The first week of March 2024 remains positive for container shippers on global maritime routes, as the weekly Drewry Container Index shows a decrease in spot freight rates across all considered routes. The global index fell by 6%, settling at $3,287 for a 40-foot container. This represents a 131% increase from the pre-pandemic average rates of 2019, which were around $1,420. This data not only highlights the resilience and adaptability of the sector in the face of unprecedented challenges but also underlines the inflationary pressures that have marked the post-pandemic period.

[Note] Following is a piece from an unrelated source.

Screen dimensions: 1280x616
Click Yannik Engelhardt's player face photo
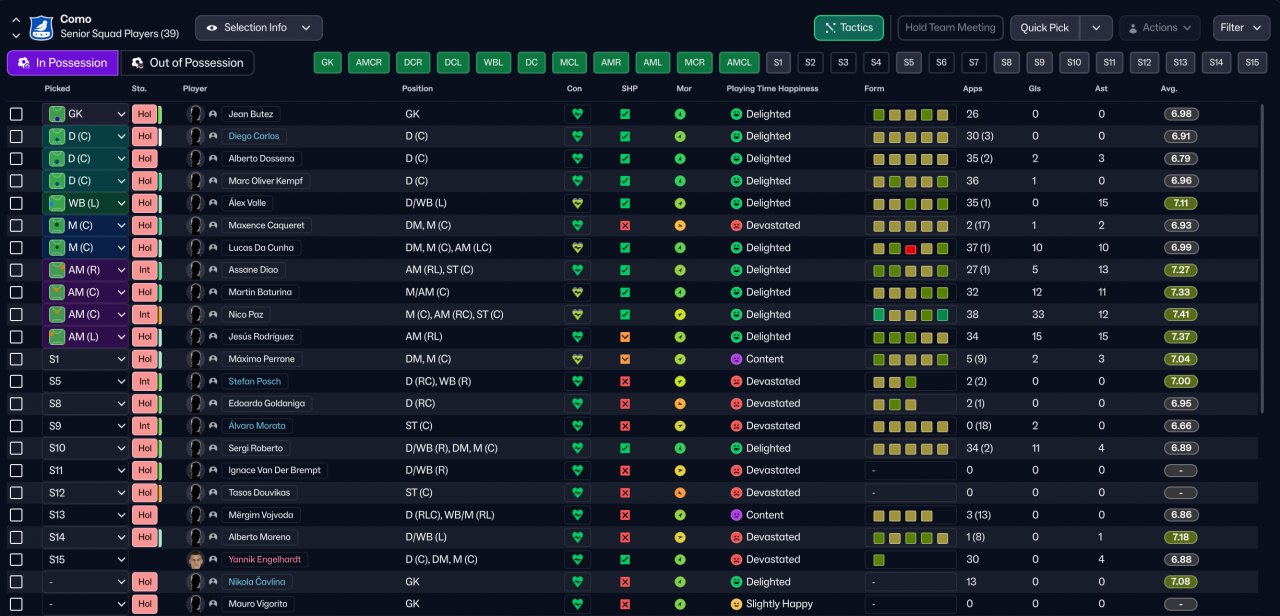(x=195, y=560)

The two main routes between China and Europe reported a 6% reduction (to $4,449 per container) between Shanghai and Genoa and a 7% decrease (to $3,650 per container) between Shanghai and Rotterdam last week. However, the rates still remain significantly above those of a year ago, by 95% and 134%, respectively. In the opposite direction, Drewry only considers the route from Rotterdam to Shanghai, which saw a 6% contraction last week, settling at $861 per container.
In the transatlantic direction, the average spot freight rate for a container traveling from Rotterdam to New York dropped by 1% to $2,192, and the same percentage decrease was observed in the reverse direction, bringing the rate to $624 per container. Within the United States, trans-Pacific freight rates also fell: from Shanghai to Los Angeles, there was a 5% reduction to $4,272 per container, while in the opposite direction, the average freight rate remained virtually unchanged at $717.
In this scenario of fluctuating rates, Drewry anticipates a continuation of the declining trend in spot rates in the coming weeks, without foreseeing a dramatic collapse. This outlook suggests a period of adjustment for the maritime transport sector, which finds itself navigating between the uncertainties of a recovering global economy and long-term structural challenges.